Since the result for pagerankwiki shows that the rank score of page 100 is much higher than other rank scores (mostly by 2 digits), we can show that our pagerank ranks the importance of the pages successfully.

Test for SmallWiki: ** For this part of the test, we temporarily loosened accessor requirements and set HashMaps to public in order to perform testing; afterwards we changed back to private accessors.
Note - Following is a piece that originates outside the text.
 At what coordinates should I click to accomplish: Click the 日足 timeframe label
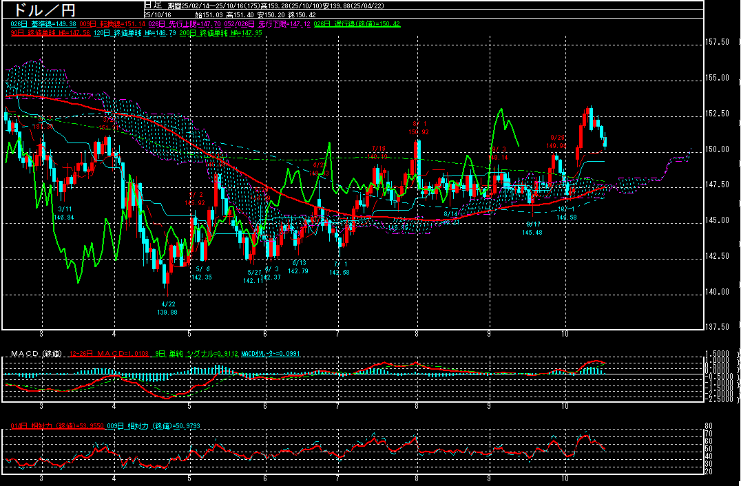[x=153, y=5]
Our tests: def main(args: Array[String]): Unit = { val indexer = new Index(args(0)) // tests for SmallWiki println("*** tests ***") indexer.populateIdToTitle() println(indexer.idsToTitle(1)) indexer.populateIdToLinkIds() println(indexer.idToLinkIds(1)) indexer.parsing() indexer.populatePageRank() println(indexer.idsToMaxCounts(1)) println(indexer.idsToPageRank(1)) println(indexer.termsToIdFreq("words")) }

Result: *** tests *** Anatopism Set(34, 4) 6.0 0.022580392172204585 Map(81 -> 1.0)

This result aligns with our expectations.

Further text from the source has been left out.